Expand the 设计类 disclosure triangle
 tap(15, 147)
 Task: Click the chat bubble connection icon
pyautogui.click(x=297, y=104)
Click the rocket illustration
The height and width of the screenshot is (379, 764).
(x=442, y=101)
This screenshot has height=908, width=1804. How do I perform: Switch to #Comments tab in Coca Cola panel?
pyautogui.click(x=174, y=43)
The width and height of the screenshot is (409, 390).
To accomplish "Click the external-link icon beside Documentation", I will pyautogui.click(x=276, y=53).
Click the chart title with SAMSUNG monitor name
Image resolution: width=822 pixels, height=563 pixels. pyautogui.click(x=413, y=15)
══════
• Exercise:
Using the records above, output exactly the lines from the one containing "This screenshot has" through the last line, and no others.

• Exercise answer:
This screenshot has height=908, width=1804. How do I perform: Switch to #Comments tab in Coca Cola panel?
pyautogui.click(x=174, y=43)
The width and height of the screenshot is (409, 390).
To accomplish "Click the external-link icon beside Documentation", I will pyautogui.click(x=276, y=53).
Click the chart title with SAMSUNG monitor name
Image resolution: width=822 pixels, height=563 pixels. pyautogui.click(x=413, y=15)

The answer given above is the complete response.